A cool concept with an odd name from a pair of California chefs was announced today at the MAD food symposium in Copenhagen, and it's called Loco'l. S.F. chef and restaurateur Daniel Patterson (Coi, Alta CA) is joining forces with acclaimed L.A. chef and restaurateur Roy Choi (Kogi BBQ, A-Frame) to open the first of what will be multiple locations of Loco'l across the U.S. here in the Tenderloin next spring, focusing on providing fresh, seasonal, affordable fast food to low-income communities.
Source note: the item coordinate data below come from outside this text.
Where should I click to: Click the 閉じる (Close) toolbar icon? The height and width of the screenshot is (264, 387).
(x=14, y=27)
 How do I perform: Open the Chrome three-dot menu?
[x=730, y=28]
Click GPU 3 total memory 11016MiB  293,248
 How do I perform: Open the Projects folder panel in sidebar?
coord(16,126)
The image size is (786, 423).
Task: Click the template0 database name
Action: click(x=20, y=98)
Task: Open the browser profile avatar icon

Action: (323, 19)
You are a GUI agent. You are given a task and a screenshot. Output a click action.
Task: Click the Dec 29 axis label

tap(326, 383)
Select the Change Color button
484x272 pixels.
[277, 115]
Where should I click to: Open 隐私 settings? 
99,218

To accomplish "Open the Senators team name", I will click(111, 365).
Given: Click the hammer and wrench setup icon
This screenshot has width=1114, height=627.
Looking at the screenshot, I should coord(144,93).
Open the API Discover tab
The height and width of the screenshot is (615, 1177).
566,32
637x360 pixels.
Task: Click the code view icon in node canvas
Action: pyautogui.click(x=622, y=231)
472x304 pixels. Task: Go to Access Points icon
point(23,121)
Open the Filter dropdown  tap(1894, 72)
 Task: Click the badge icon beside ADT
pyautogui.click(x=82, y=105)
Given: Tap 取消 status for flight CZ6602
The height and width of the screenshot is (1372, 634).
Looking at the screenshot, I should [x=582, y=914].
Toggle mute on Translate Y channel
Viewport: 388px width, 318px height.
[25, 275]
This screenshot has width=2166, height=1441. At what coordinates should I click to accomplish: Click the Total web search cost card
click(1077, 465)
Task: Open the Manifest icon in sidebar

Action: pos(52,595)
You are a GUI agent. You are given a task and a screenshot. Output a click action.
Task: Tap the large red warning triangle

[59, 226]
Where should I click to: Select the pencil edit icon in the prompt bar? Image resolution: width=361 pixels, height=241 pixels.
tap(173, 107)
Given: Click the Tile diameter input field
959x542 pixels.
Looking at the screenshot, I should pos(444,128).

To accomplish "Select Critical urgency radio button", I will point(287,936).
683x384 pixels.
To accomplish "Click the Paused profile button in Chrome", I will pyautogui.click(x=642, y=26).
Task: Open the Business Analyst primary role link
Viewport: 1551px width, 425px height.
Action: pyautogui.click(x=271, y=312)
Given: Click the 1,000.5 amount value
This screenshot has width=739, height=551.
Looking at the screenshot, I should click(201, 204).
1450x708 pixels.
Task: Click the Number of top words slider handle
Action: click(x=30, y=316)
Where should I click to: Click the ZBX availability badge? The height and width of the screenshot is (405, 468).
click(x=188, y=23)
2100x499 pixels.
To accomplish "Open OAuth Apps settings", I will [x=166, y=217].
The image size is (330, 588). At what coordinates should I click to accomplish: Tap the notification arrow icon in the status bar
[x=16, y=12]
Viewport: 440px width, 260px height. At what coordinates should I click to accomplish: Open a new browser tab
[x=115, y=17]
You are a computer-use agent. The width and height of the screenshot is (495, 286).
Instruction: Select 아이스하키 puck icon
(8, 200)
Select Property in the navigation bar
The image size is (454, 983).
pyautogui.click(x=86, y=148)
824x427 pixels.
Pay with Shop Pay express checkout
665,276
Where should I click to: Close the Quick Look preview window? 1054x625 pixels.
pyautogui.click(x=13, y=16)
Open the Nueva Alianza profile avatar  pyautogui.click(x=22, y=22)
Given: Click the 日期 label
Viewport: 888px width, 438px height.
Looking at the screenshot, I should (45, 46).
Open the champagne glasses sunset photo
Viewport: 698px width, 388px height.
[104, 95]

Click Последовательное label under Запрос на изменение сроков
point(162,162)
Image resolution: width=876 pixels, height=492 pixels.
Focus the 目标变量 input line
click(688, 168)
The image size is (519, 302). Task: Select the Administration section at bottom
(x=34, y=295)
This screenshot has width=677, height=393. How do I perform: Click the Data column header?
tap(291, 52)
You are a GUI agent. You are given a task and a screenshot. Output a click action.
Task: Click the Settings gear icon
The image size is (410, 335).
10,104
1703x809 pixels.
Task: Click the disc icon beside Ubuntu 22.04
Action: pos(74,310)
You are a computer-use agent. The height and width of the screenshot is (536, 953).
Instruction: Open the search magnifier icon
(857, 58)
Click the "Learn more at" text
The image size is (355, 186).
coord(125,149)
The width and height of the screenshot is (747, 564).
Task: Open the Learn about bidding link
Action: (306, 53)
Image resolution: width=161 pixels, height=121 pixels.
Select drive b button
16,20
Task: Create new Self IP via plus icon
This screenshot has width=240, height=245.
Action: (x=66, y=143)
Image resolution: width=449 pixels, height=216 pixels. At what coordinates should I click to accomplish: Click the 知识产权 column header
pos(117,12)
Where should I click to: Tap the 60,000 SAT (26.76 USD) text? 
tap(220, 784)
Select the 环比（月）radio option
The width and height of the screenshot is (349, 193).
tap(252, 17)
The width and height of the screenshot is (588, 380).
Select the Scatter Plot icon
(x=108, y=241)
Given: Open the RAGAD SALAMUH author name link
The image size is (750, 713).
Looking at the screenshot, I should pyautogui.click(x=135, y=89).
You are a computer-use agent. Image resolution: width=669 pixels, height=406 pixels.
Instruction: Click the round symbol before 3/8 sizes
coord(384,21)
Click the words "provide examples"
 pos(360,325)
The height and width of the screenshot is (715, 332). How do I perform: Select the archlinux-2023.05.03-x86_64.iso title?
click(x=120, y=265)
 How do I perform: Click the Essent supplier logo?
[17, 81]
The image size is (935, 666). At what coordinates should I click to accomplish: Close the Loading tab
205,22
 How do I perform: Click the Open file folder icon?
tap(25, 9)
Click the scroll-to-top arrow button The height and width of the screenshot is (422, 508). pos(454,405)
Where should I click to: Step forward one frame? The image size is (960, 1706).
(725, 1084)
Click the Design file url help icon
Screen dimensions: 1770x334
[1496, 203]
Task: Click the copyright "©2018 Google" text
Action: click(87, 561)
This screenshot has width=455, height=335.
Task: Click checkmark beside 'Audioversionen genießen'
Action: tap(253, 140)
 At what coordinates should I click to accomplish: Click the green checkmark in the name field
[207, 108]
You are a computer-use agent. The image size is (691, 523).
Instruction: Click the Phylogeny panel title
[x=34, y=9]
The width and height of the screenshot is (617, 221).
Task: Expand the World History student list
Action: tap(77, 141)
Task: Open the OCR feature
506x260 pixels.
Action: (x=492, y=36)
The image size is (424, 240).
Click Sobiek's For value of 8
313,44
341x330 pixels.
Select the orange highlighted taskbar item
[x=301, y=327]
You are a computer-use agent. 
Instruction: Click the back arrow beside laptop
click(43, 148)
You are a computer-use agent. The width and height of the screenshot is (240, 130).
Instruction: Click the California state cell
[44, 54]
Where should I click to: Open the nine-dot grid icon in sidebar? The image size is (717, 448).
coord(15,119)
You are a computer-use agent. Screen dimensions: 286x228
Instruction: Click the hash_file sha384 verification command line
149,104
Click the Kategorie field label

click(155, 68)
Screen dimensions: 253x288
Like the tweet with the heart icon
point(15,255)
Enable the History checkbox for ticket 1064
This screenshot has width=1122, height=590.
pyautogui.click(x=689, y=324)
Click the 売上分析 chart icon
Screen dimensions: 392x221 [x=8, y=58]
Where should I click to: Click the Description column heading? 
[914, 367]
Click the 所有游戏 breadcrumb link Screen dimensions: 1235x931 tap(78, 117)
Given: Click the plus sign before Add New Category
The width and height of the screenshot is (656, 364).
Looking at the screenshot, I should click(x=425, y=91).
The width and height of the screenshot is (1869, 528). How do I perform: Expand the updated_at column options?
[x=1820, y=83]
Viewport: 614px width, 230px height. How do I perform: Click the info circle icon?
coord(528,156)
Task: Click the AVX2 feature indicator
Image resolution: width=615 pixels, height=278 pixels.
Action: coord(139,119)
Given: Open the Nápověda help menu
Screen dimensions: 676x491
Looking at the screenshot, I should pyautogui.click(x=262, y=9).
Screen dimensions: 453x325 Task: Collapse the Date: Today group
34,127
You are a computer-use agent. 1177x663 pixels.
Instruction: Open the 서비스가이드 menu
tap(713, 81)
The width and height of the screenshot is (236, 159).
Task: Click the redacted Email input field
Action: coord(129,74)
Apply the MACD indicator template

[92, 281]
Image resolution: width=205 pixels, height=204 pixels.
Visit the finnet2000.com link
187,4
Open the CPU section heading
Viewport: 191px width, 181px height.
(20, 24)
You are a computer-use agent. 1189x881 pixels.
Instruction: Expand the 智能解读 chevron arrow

As the Chronicle reports, Choi and Patterson were inspired to work on this project after last year's MAD symposium and a talk that Choi gave about the hunger crisis in Los Angeles. Also, Patterson has been working with Larkin Street Youth Clinic on a project to teach cooking skills to homeless youths, and as he says, "They need to crave something before they want to cook it," and every kid eats and craves fast food.

Patterson is going to be heading up all recipe development and the cooking at Loco'l — the name for which is supposed to be a play on "crazy" and "local" — and he's already developed a burger that is 70 percent beef and 30 percent tofu and grain, in order to emulate fast-food burgers and keep costs down. They're looking to keep price points between $2 and $6, serving things like salads, rice bowls, falafel, and tacos, using seasonal ingredients wherever possible.

The pair are currently seeking out spaces of about 1,500 square feet in San Francisco and L.A., and plan to open the first Tenderloin location of Loco'l in Spring 2015.